## EXERCISE DESCRIPTION
Retype, exactly and only, each line from the one containing "Screen dimensions: 606x364" to the end of the records below.

··· GIVEN RECORDS ···

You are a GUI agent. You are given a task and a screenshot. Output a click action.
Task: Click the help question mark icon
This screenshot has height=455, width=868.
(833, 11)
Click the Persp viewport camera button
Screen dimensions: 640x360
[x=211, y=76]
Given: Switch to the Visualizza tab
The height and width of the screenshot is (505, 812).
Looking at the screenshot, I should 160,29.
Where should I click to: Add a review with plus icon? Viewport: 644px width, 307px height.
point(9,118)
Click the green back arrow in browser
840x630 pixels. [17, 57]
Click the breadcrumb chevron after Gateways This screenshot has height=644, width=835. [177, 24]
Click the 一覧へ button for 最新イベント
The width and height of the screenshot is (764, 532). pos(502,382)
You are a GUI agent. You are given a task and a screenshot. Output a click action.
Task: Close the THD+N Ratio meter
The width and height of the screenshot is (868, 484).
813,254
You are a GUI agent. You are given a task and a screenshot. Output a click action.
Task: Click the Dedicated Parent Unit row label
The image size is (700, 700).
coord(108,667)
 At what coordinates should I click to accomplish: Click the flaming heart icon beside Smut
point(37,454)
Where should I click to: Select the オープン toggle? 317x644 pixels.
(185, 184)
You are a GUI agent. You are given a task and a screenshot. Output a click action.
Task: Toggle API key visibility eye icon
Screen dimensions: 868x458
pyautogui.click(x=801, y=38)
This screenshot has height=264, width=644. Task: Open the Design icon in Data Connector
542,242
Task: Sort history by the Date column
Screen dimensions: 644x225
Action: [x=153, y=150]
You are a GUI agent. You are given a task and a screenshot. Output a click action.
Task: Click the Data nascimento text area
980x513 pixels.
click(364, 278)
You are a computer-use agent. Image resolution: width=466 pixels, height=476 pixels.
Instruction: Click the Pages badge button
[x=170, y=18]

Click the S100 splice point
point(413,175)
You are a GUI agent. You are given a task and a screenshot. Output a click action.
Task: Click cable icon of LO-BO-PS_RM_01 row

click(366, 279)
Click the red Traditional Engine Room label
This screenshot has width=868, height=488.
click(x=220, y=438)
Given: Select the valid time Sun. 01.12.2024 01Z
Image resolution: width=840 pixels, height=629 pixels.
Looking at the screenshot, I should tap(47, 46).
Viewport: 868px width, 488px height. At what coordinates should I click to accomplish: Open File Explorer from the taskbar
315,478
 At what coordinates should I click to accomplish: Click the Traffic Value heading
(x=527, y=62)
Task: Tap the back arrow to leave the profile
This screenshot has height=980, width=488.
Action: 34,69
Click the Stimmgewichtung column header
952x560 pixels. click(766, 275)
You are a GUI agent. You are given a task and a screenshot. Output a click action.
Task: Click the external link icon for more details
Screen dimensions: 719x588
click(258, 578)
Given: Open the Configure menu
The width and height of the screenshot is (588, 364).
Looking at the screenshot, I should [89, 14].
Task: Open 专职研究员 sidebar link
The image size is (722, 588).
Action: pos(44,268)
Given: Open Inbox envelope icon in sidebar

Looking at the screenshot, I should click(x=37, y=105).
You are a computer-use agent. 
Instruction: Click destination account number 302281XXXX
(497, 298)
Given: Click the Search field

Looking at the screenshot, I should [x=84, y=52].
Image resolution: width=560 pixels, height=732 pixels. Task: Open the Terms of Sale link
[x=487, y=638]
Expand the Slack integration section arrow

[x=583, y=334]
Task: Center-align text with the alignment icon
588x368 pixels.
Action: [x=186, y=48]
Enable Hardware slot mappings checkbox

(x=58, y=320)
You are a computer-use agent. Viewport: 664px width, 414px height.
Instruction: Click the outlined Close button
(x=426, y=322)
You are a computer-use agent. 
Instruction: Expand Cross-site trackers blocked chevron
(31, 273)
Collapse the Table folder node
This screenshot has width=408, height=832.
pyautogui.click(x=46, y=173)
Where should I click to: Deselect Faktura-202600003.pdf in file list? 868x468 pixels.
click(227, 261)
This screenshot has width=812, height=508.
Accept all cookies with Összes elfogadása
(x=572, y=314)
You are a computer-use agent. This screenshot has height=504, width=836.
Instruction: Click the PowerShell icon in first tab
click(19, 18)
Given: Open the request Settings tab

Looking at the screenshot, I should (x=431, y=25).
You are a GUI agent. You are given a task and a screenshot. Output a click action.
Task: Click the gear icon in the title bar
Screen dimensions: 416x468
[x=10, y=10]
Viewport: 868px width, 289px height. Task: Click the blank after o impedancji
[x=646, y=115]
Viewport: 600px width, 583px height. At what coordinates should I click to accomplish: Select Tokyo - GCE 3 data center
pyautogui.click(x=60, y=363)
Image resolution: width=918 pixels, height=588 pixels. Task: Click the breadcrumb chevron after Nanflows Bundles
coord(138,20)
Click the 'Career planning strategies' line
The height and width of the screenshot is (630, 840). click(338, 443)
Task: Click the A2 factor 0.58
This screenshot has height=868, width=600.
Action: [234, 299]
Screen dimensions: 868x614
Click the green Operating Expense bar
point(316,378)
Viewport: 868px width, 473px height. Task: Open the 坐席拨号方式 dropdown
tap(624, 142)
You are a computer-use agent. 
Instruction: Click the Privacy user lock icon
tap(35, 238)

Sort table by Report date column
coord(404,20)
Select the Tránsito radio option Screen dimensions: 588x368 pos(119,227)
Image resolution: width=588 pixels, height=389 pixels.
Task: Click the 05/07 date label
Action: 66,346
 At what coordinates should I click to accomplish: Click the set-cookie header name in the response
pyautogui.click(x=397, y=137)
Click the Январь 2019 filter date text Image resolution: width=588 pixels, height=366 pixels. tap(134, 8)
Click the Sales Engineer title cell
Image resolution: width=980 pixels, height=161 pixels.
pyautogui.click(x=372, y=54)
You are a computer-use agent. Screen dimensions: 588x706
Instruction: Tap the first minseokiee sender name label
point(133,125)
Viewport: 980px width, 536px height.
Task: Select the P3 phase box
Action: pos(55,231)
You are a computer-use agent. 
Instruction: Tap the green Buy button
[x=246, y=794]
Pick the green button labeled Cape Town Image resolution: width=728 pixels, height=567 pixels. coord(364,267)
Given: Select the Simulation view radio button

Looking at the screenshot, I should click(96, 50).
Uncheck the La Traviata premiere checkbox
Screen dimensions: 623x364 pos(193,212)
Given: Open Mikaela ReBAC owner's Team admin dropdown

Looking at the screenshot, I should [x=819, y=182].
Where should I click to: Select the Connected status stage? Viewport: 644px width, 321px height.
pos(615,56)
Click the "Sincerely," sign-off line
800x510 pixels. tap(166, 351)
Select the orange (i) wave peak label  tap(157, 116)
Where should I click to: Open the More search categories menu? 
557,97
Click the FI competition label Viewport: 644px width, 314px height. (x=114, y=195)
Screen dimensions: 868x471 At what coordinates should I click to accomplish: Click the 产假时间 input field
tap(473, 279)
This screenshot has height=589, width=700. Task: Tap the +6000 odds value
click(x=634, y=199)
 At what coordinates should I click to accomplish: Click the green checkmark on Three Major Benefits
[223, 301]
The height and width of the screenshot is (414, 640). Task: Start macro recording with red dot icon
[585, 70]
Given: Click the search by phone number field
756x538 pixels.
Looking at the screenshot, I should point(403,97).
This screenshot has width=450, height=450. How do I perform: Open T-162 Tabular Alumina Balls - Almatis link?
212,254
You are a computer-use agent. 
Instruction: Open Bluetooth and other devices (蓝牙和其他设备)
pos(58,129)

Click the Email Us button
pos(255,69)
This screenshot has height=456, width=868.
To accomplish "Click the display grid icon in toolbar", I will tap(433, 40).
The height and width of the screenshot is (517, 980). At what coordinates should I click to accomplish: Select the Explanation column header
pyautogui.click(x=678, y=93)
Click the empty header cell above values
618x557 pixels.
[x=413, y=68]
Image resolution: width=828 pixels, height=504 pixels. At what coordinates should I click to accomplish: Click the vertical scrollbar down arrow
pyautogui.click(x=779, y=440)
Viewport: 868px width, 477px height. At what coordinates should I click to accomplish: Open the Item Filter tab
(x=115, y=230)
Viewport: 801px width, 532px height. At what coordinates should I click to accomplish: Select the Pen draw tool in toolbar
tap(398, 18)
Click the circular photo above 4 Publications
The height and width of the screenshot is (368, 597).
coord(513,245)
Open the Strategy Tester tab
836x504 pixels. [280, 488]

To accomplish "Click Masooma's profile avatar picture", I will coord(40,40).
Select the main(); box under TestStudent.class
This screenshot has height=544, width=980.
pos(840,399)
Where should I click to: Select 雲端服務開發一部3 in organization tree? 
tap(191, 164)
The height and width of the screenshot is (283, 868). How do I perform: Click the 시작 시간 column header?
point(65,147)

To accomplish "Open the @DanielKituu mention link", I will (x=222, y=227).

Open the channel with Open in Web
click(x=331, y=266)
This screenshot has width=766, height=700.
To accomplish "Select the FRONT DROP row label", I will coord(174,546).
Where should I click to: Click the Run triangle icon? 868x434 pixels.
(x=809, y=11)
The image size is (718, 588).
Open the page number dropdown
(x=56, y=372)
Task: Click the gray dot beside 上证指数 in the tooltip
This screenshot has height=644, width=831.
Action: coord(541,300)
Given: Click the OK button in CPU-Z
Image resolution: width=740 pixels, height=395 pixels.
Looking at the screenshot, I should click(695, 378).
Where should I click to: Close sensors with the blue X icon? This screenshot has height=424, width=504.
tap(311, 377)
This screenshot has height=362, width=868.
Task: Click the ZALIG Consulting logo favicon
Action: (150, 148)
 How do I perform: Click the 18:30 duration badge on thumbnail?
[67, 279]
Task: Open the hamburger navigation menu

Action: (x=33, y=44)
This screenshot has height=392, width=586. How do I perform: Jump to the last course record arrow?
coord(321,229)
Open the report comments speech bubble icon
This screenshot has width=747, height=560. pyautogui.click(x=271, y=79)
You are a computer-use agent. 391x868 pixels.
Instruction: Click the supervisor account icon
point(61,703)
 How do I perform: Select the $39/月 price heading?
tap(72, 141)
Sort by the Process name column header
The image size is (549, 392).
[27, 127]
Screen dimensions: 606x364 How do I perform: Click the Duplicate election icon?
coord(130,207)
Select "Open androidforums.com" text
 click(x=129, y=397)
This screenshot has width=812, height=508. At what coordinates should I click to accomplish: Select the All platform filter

···

## YOUR SOLUTION
Screen dimensions: 606x364 How do I perform: Click the Duplicate election icon?
coord(130,207)
Select "Open androidforums.com" text
 click(x=129, y=397)
This screenshot has width=812, height=508. At what coordinates should I click to accomplish: Select the All platform filter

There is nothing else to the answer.